If the option --replace is not enabled, this script will tell you the location of the temporary SQLite database, so you can move it yourself.

--debug

create_database.pl --debug 1

Enable debug mode with considerable verbosity using an integer. Above 4, the debugging output is more extensive.

--nodebug

Disable debug mode.

--extend

Extends the existing SQLite database by adding the time zones extended cities data, and then quits.

This command requires that the option --extended-timezones-cities be also provided.

--extended-timezones-cities

Path to a JSON-formatted file containing extended data for time zones cities.

By default, the Unicode CLDR data provide very few time zone cities that are used with the v or V format pattern characters. Using this option, you can tell this script to load those data onto the table timezones_cities_supplemental, and those data will automatically be made available from the SQL view timezones_cities_extended, which is built as a union between the original table timezones_cities and the supplemental data in table timezones_cities_supplemental

The format of the JSON data must be as follows:

{
   "Asia/Tokyo" : {
      "locales" : {
         "ar" : "طوكيو",
         "az" : "Tokio",
         "be" : "Токіо",
         "bg" : "Токио",
         "bn" : "টোকিও",
         # etc...
      }
    }
}

You can get a list of all known time zones with the method timezones_cities

--help, -h, -?

Print a short help message.

--log-file

File path to a log file to write to. Defaults to create_database.log in the same directory as this script.

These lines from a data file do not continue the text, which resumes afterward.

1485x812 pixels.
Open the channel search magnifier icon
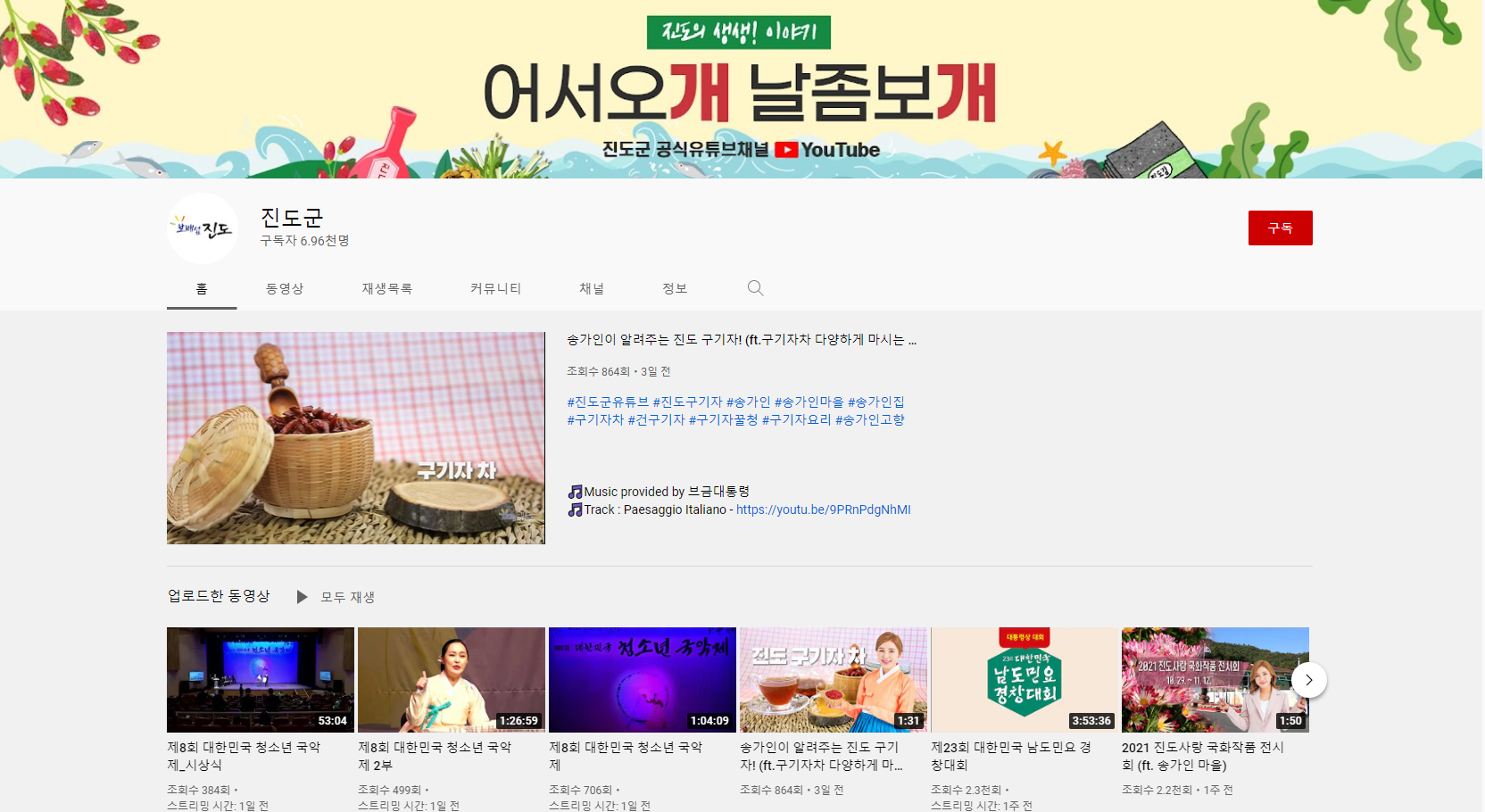pos(755,288)
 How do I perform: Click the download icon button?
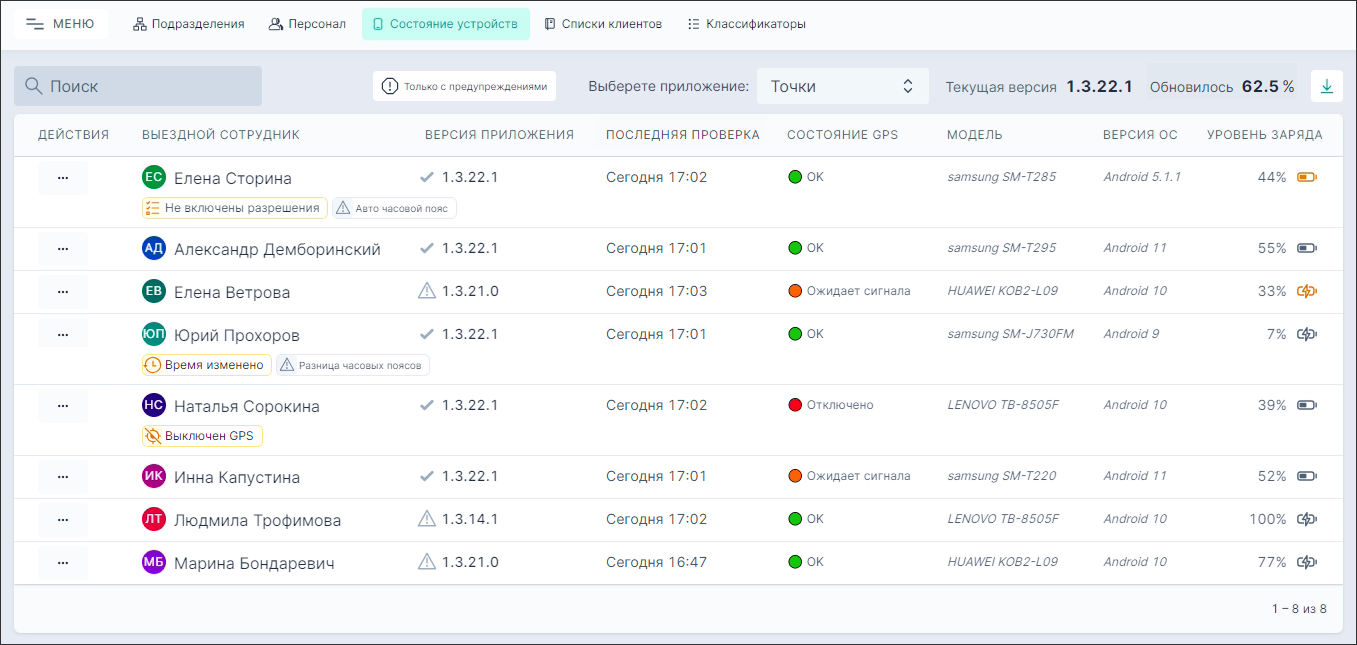pos(1327,87)
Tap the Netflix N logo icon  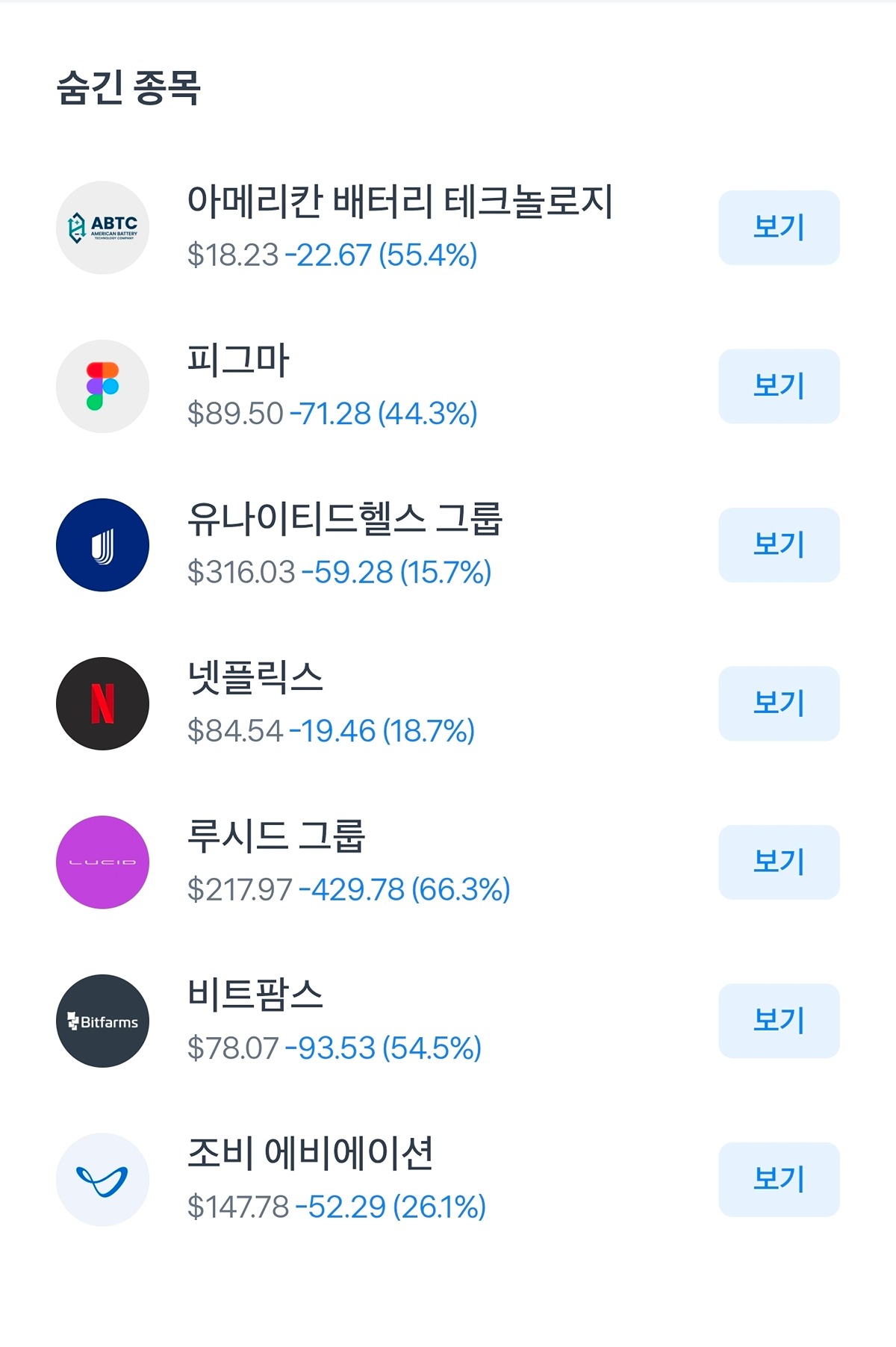pos(102,703)
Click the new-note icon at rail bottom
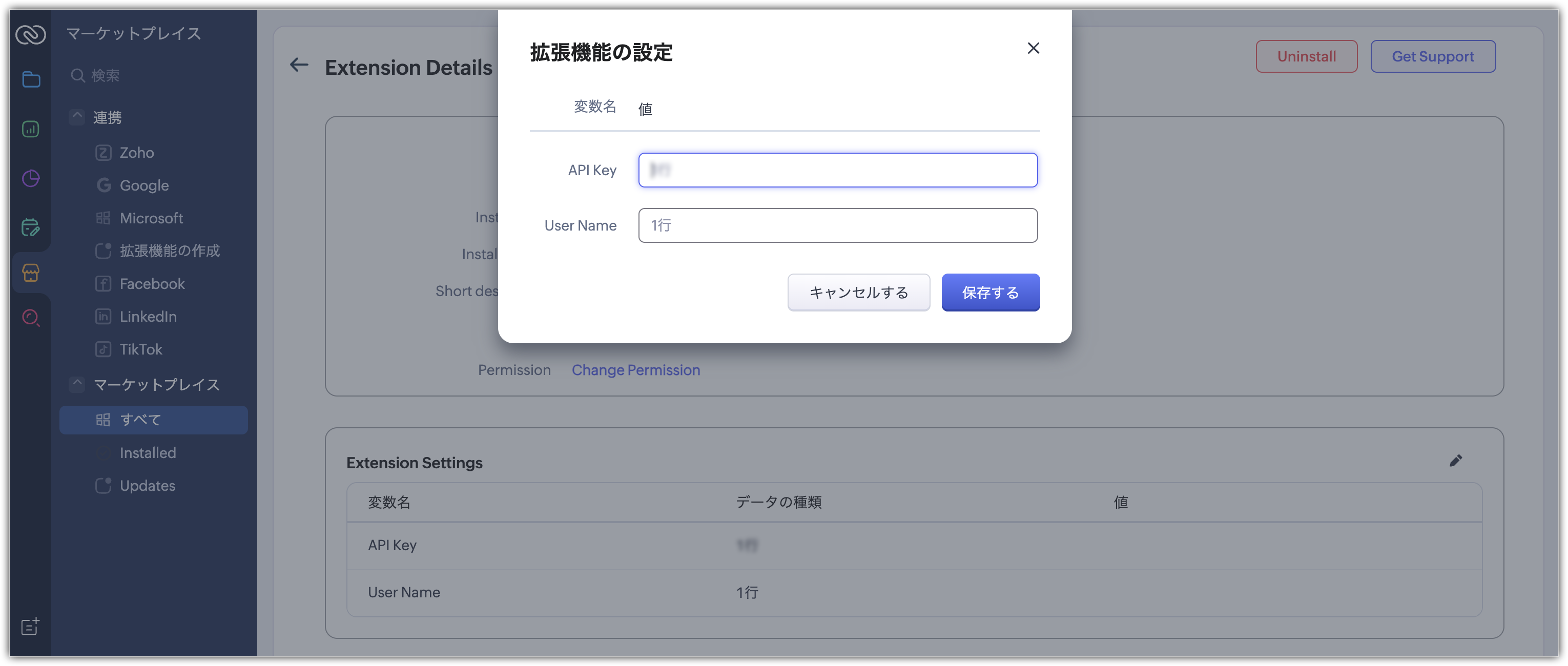1568x666 pixels. point(30,627)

This is only used if the option --use-log is enabled.

--maintainer

create_database.pl --maintainer John Doe

--man

Print this help as man page.

--replace

Boolean whether to move the temporary SQLite database built to its location in the module lib directory at lib/Locale/Unicode/unicode_cldr.sqlite3

Defaults to false.

By default, it will show the file path of the temporary SQLite database file.

--use-log

Boolean whether to write verbose output to a log file.

This is automatically enabled if debugging is enabled. See option --debug

-v

Show version number and exits.

--verbose

Enable verbose mode.

Actually, this has no effect.

--noverbose

Disable verbose mode.

Actually, this has no effect.

AUTHOR

Jacques Deguest <jack@deguest.jp>

COPYRIGHT & LICENSE

Copyright(c) 2024 DEGUEST Pte. Ltd.

All rights reserved

This program is free software; you can redistribute it and/or modify it under the same terms as Perl itself.